Giovanni Paolo II aveva profeticamente detto che «la guerra è un’avventura senza ritorno». A cinque anni dall’inizio della guerra in Iraq (19 marzo 2003), il ritorno della normalità e della pace è ancora lontano. Sembra una tragedia che continua in un eterno presente.

Proprio sull’Iraq che non vediamo e sulla Chiesa martire che non conosciamo, martedì 10 giugno si è tenuta una conferenza al Centro San Fedele di Milano, promossa da Pax Christi e dalla rivista dei gesuiti Popoli.

Impressionante il quadro della situazione tracciata da don Renato Sacco, responsabile della solidarietà internazionale di Pax Christi. L’Organizzazione Mondiale della Sanità documenta che, dal marzo 2003 al giugno 2006, gli iracheni uccisi sono 151 mila, in maggioranza civili; oltre 70 mila le vedove e migliaia gli orfani. Per fonte Unhcr sono più di 4.400.000 gli iracheni sfollati interni e 1.900.000 i profughi nei Paesi confinanti con l’Iraq. Quanto agli Usa, sono 4000 i soldati morti, 6000 i reduci suicidi e 500 i miliardi di dollari spesi sinora.

Il premio Nobel Joseph Stiglitz ha parlato di un Iraq distrutto, diviso e «lontano dalla democrazia, dove le minoranze sono sempre più calpestate». Oggi l’Iraq è il Paese dove Al Qaeda è saldamente presente con la sua ideologia e la sua strategia di morte. Per don Sacco il popolo iracheno vuole dignità e risposte semplici per la vita quotidiana: acqua, elettricità, scuole, lavoro, strade, cibo.

In un filmato realizzato sul viaggio compiuto in febbraio da esponenti di Pax Christi in solidarietà con la Chiesa copta locale, monsignor Sako, arcivescovo di Kirkuk, spiega: «L’Iraq è ricco di risorse, ma dopo tre guerre, dodici anni di embargo e una continua corsa al riarmo è molto povero».

La sua grande preoccupazione, condivisa anche dal vescovo di Baghdad monsignor Warduni e dal clero locale, è il timore che la cristianità irachena scompaia, perché molti cristiani se ne vanno dall’Iraq. Tra l’altro la nuova Costituzione federale potrebbe celare un progetto di spartizione del Paese al quale i cristiani si sono sempre opposti per diversi motivi, non ultimo quello umanitario. In un’intervista pubblicata su Avvenire (31 maggio) per monsignor Sako «i cristiani hanno sempre vissuto fra gli altri iracheni: creare una enclave cristiana è una trappola politica, chi lo propone ha degli interessi».
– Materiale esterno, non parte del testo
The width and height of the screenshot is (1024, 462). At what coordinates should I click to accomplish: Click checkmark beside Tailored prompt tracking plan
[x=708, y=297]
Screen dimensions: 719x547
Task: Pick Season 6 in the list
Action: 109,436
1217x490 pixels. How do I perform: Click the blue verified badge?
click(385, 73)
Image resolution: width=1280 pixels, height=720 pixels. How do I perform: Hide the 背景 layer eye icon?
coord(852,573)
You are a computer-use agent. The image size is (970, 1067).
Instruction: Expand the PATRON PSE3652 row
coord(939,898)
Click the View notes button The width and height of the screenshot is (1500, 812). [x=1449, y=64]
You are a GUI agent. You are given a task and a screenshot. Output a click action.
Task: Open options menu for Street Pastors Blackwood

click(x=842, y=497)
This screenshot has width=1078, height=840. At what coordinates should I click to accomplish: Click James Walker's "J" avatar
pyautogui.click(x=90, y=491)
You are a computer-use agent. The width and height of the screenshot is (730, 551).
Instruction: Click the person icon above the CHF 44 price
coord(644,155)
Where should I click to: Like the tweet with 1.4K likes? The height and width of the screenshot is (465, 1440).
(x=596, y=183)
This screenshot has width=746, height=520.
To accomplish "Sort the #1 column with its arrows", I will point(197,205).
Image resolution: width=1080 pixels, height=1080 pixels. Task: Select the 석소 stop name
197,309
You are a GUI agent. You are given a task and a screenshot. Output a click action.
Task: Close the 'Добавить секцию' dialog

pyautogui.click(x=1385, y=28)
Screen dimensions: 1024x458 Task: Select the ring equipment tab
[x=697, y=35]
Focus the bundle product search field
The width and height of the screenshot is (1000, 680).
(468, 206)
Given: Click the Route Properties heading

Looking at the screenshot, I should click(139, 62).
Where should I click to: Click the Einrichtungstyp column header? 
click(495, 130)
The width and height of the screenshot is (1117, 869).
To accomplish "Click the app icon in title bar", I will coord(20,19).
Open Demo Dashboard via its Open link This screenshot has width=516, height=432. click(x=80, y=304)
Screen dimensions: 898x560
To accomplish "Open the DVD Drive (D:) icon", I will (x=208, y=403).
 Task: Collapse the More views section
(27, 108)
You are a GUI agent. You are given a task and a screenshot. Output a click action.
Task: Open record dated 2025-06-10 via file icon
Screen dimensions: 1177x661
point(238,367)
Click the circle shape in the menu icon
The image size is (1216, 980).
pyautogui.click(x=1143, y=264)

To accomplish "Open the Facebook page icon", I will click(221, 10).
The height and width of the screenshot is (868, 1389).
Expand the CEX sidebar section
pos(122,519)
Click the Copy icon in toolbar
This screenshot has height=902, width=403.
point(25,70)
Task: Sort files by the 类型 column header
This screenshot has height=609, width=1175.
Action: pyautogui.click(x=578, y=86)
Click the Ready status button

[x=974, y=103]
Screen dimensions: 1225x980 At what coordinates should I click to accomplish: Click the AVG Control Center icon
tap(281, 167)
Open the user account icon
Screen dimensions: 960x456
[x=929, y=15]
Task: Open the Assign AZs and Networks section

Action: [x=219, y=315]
Proprio un anno fa monsignor Warduni scampò a un gravissimo attentato. Non è stato così per monsignor Paolo Farraj Rahho, vescovo di Mosul, rapito e trovato ucciso il 13 marzo scorso. La scarsa reazione, in un certo senso il silenzio della gerarchia ecclesiastica, ha scoraggiato i vescovi caldei iracheni, che restano però aperti alla speranza.

Il testamento di monsignor Rahho (che compare nel video) è una lucida testimonianza e per Pax Christi un impegno: «L’uomo, che dona la sua vita, se stesso e il suo essere e tutto ciò che possiede a Dio e all’altro esprime così la profonda fede che ha in Dio e la sua fiducia in Lui… Chiedo a tutti voi di essere sempre aperti verso i nostri fratelli musulmani, yazidi e tutti i figli della nostra Patria amata, di collaborare insieme per costruire solidi vincoli di amore e fratellanza tra i figli del nostro amato Paese, Iraq».

Dal canto suo Pax Christi rinnova «l’impegno a non cedere alla tentazione crescente dell’assuefazione, dell’indifferenza, della rassegnazione».